■ EXERCISE PROMPT: Print the records below exactly; all of them are needed.

────────

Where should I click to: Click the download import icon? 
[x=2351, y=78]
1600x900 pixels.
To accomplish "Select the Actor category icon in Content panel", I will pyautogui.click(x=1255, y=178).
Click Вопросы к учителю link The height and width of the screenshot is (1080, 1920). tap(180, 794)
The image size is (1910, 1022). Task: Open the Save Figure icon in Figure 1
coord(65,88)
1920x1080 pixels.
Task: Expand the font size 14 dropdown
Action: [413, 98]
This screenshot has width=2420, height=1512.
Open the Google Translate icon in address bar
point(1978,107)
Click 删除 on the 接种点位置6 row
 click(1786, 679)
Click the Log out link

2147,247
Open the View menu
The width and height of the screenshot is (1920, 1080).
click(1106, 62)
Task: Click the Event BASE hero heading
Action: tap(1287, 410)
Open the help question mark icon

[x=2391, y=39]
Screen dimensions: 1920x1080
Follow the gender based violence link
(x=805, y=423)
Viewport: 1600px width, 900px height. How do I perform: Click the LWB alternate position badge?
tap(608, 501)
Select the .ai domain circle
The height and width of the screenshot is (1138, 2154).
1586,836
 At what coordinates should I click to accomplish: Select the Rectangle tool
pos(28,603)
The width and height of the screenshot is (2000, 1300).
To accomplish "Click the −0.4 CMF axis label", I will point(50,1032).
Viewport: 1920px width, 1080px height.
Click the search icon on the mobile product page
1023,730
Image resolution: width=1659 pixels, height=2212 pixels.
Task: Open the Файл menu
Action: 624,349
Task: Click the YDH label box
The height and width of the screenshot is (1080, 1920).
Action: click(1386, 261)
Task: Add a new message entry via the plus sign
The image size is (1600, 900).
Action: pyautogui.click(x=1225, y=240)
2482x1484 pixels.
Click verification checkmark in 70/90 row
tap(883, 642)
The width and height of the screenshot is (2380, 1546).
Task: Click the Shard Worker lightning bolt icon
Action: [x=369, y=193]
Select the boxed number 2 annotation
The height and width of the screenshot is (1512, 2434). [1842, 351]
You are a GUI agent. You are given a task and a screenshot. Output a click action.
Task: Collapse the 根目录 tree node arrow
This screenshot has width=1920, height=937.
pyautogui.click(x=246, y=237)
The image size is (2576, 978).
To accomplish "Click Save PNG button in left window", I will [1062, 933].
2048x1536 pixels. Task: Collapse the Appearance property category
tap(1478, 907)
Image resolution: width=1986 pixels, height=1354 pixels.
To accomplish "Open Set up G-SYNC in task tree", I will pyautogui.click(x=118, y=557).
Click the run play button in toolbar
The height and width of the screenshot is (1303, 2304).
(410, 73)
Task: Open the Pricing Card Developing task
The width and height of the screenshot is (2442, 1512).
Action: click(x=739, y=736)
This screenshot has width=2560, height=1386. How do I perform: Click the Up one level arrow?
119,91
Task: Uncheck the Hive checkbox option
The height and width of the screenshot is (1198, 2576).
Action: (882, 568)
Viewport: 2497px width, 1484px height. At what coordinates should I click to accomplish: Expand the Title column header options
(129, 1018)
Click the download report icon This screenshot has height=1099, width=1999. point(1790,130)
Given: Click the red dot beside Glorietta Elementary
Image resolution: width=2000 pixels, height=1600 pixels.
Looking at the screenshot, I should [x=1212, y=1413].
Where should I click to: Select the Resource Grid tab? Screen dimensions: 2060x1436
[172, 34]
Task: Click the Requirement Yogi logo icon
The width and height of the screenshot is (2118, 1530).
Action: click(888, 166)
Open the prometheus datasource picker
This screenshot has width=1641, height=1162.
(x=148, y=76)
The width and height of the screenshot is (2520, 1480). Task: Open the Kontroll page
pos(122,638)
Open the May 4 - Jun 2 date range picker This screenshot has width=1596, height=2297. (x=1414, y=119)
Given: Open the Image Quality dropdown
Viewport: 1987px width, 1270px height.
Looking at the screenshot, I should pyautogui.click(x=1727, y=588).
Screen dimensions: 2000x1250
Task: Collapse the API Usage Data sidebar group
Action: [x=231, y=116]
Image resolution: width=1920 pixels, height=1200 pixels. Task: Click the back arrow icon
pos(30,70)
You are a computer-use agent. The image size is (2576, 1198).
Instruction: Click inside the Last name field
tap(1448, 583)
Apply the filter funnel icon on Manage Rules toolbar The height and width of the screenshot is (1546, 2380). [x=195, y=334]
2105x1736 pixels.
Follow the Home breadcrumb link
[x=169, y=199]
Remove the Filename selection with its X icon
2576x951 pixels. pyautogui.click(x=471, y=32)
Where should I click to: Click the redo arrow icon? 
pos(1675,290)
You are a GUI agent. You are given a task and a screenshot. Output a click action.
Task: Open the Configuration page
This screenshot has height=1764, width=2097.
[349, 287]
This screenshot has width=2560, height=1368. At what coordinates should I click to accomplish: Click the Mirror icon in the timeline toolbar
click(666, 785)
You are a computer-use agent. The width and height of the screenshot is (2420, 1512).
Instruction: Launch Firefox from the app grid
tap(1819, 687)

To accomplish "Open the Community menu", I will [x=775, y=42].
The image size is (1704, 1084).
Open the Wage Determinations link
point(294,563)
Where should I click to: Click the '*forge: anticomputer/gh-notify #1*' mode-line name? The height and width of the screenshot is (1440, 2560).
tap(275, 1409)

────────

■ YOUR RESPONSE:
Where should I click to: Click the download import icon? 
[x=2351, y=78]
1600x900 pixels.
To accomplish "Select the Actor category icon in Content panel", I will pyautogui.click(x=1255, y=178).
Click Вопросы к учителю link The height and width of the screenshot is (1080, 1920). tap(180, 794)
The image size is (1910, 1022). Task: Open the Save Figure icon in Figure 1
coord(65,88)
1920x1080 pixels.
Task: Expand the font size 14 dropdown
Action: [413, 98]
This screenshot has width=2420, height=1512.
Open the Google Translate icon in address bar
point(1978,107)
Click 删除 on the 接种点位置6 row
 click(1786, 679)
Click the Log out link

2147,247
Open the View menu
The width and height of the screenshot is (1920, 1080).
click(1106, 62)
Task: Click the Event BASE hero heading
Action: tap(1287, 410)
Open the help question mark icon

[x=2391, y=39]
Screen dimensions: 1920x1080
Follow the gender based violence link
(x=805, y=423)
Viewport: 1600px width, 900px height. How do I perform: Click the LWB alternate position badge?
tap(608, 501)
Select the .ai domain circle
The height and width of the screenshot is (1138, 2154).
1586,836
 At what coordinates should I click to accomplish: Select the Rectangle tool
pos(28,603)
The width and height of the screenshot is (2000, 1300).
To accomplish "Click the −0.4 CMF axis label", I will point(50,1032).
Viewport: 1920px width, 1080px height.
Click the search icon on the mobile product page
1023,730
Image resolution: width=1659 pixels, height=2212 pixels.
Task: Open the Файл menu
Action: 624,349
Task: Click the YDH label box
The height and width of the screenshot is (1080, 1920).
Action: click(1386, 261)
Task: Add a new message entry via the plus sign
The image size is (1600, 900).
Action: pyautogui.click(x=1225, y=240)
2482x1484 pixels.
Click verification checkmark in 70/90 row
tap(883, 642)
The width and height of the screenshot is (2380, 1546).
Task: Click the Shard Worker lightning bolt icon
Action: [x=369, y=193]
Select the boxed number 2 annotation
The height and width of the screenshot is (1512, 2434). [1842, 351]
You are a GUI agent. You are given a task and a screenshot. Output a click action.
Task: Collapse the 根目录 tree node arrow
This screenshot has width=1920, height=937.
pyautogui.click(x=246, y=237)
The image size is (2576, 978).
To accomplish "Click Save PNG button in left window", I will [1062, 933].
2048x1536 pixels. Task: Collapse the Appearance property category
tap(1478, 907)
Image resolution: width=1986 pixels, height=1354 pixels.
To accomplish "Open Set up G-SYNC in task tree", I will pyautogui.click(x=118, y=557).
Click the run play button in toolbar
The height and width of the screenshot is (1303, 2304).
(410, 73)
Task: Open the Pricing Card Developing task
The width and height of the screenshot is (2442, 1512).
Action: click(x=739, y=736)
This screenshot has width=2560, height=1386. How do I perform: Click the Up one level arrow?
119,91
Task: Uncheck the Hive checkbox option
The height and width of the screenshot is (1198, 2576).
Action: (882, 568)
Viewport: 2497px width, 1484px height. At what coordinates should I click to accomplish: Expand the Title column header options
(129, 1018)
Click the download report icon This screenshot has height=1099, width=1999. point(1790,130)
Given: Click the red dot beside Glorietta Elementary
Image resolution: width=2000 pixels, height=1600 pixels.
Looking at the screenshot, I should [x=1212, y=1413].
Where should I click to: Select the Resource Grid tab? Screen dimensions: 2060x1436
[172, 34]
Task: Click the Requirement Yogi logo icon
The width and height of the screenshot is (2118, 1530).
Action: click(888, 166)
Open the prometheus datasource picker
This screenshot has width=1641, height=1162.
(x=148, y=76)
The width and height of the screenshot is (2520, 1480). Task: Open the Kontroll page
pos(122,638)
Open the May 4 - Jun 2 date range picker This screenshot has width=1596, height=2297. (x=1414, y=119)
Given: Open the Image Quality dropdown
Viewport: 1987px width, 1270px height.
Looking at the screenshot, I should pyautogui.click(x=1727, y=588).
Screen dimensions: 2000x1250
Task: Collapse the API Usage Data sidebar group
Action: [x=231, y=116]
Image resolution: width=1920 pixels, height=1200 pixels. Task: Click the back arrow icon
pos(30,70)
You are a computer-use agent. The image size is (2576, 1198).
Instruction: Click inside the Last name field
tap(1448, 583)
Apply the filter funnel icon on Manage Rules toolbar The height and width of the screenshot is (1546, 2380). [x=195, y=334]
2105x1736 pixels.
Follow the Home breadcrumb link
[x=169, y=199]
Remove the Filename selection with its X icon
2576x951 pixels. pyautogui.click(x=471, y=32)
Where should I click to: Click the redo arrow icon? 
pos(1675,290)
You are a GUI agent. You are given a task and a screenshot. Output a click action.
Task: Open the Configuration page
This screenshot has height=1764, width=2097.
[349, 287]
This screenshot has width=2560, height=1368. At what coordinates should I click to accomplish: Click the Mirror icon in the timeline toolbar
click(666, 785)
You are a computer-use agent. The width and height of the screenshot is (2420, 1512).
Instruction: Launch Firefox from the app grid
tap(1819, 687)

To accomplish "Open the Community menu", I will [x=775, y=42].
The image size is (1704, 1084).
Open the Wage Determinations link
point(294,563)
Where should I click to: Click the '*forge: anticomputer/gh-notify #1*' mode-line name? The height and width of the screenshot is (1440, 2560).
tap(275, 1409)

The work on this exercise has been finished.